Support for health services
Togo, 2024
Social Issue
In Togo, 1 in every 15 children dies before reaching the age of five, and the maternal mortality rate stands at 396 per 100,000 live births. In Guinea, the situation is even more dire, with one in ten children dying before their fifth birthday and a maternal mortality rate of 576 per 100,000 live births.
Both Togo and Guinea lack the strong primary healthcare systems needed to deliver effective care. Critical components, including trained personnel, medical supplies, and ongoing education, are either insufficient or absent. As a result, six million people in Togo and eight million in Guinea currently live in rural communities without access to basic healthcare. These statistics underscore the urgent need to strengthen healthcare delivery in these regions, not only to ensure access to essential health services but also to improve preparedness for emerging epidemics and pandemics.
Our Response
Since 2004, Integrate Health has worked alongside community leaders, government officials, and public health experts, being the first to build and scale one of the most effective HIV care programs in Togo, and later to reduce maternal and child mortality through the Integrated Primary Health Care Program.
Netri has supported Integrate Health since 2021, and we are now renewing our commitment with unrestricted funding to support their work over a three-year period, contributing $30,300 annually.

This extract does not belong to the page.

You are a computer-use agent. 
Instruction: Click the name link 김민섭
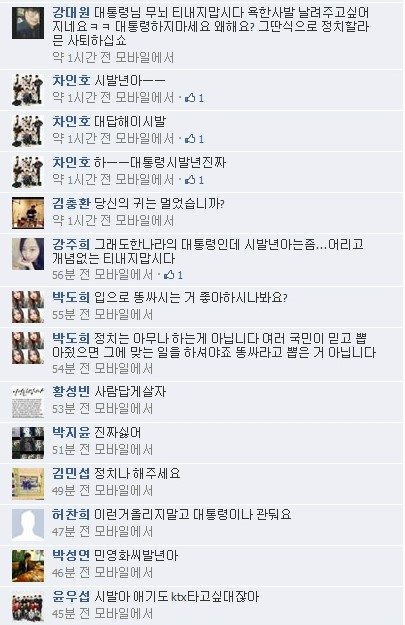click(71, 473)
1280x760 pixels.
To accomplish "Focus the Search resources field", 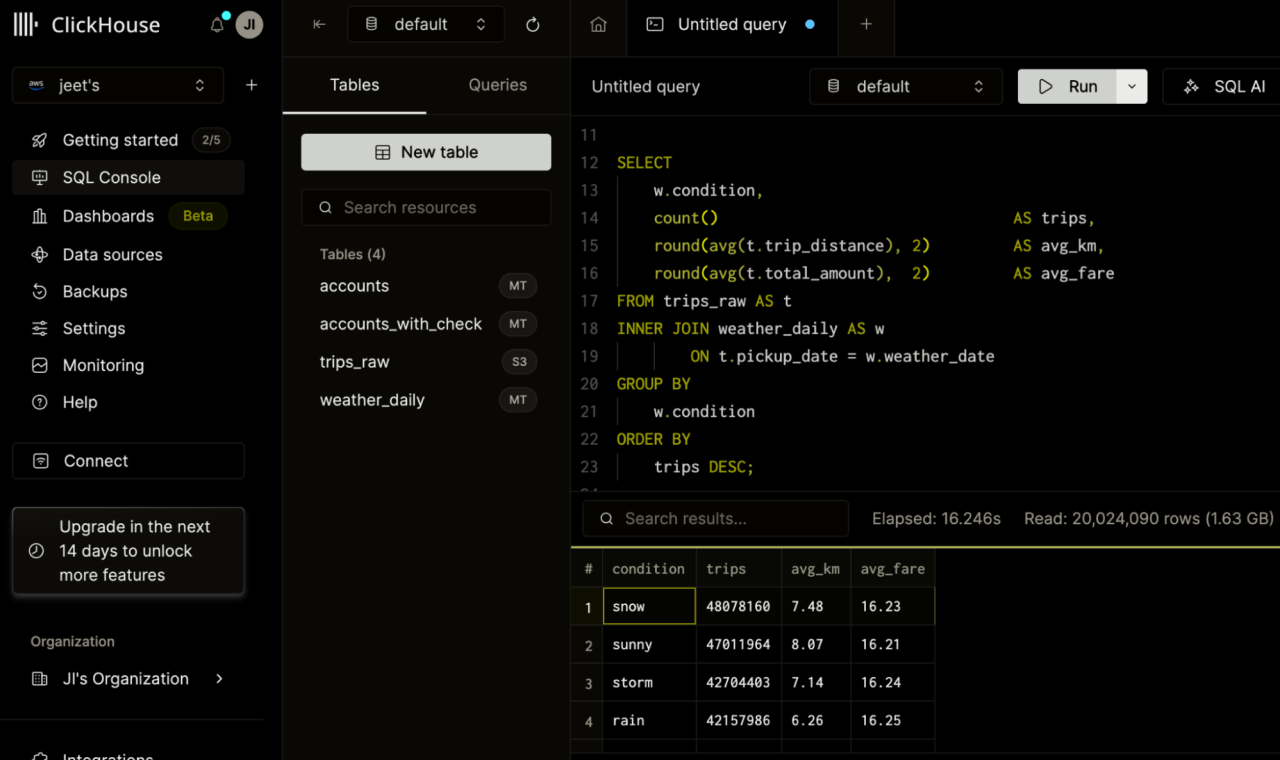I will coord(426,208).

The Integrated Primary Health Care Program demonstrates key innovations required to strengthen the delivery of primary care at scale. This approach integrates professional Community Health Workers (CHWs) with improved care at public clinics, a powerful combination that transforms how primary healthcare is delivered and saves lives.
The Program delivers targeted innovations designed to overcome the most significant barriers to accessing care in Togo and ensures the delivery of high-quality, patient-centered, and accessible primary healthcare. These innovations are implemented through a health systems learning approach, in which rigorous data is collected and used to drive continuous quality improvement, and shared with policymakers to inform national scale-up. This package includes:
- Professional CHWs who are trained, equipped, supervised, and salaried. They proactively identify patients and deliver home-based care to ensure population-level coverage.
- Clinical capacity building, with trained clinical mentors providing coaching to nurses and midwives in public clinics to ensure providers are skilled and care is effective.
- Supply chain and infrastructure strengthening, including training pharmacy managers in improved supply chain practices and making essential infrastructure upgrades to ensure providers have the tools they need.
- Elimination of user fees for pregnant women and children under five, removing financial barriers to care.
Together, these services create a seamless system of care that ensures access to high-quality health services, directly supporting national universal health coverage goals, at a replication cost of approximately $15 per capita (FY 2024 costing analysis).
In partnership with the governments of Togo and Guinea, Integrate Health is currently delivering this innovative approach to 325,669 people. 210,905 across five districts in the Kara region of Togo, and 114,764 in one district of the Kankan region in Guinea.
Expected Social Impact
An evaluation of the Integrated Primary Health Care Program (IPCP) in the Kozah district (2015–2020) revealed a 30% reduction in under-five mortality, twice the national average. This finding was detailed in a study published in Pediatrics in September 2021.
Programmatic data from IPCP in Togo also demonstrated significant improvements in childhood vaccination coverage, which rose from 81% to 89% between 2019 and 2021 across four IH-supported districts in the Kara region.
These findings offer compelling evidence that Integrate Health’s approach, particularly the deployment of Community Health Workers (CHWs), has improved access to free, high-quality care in supported districts.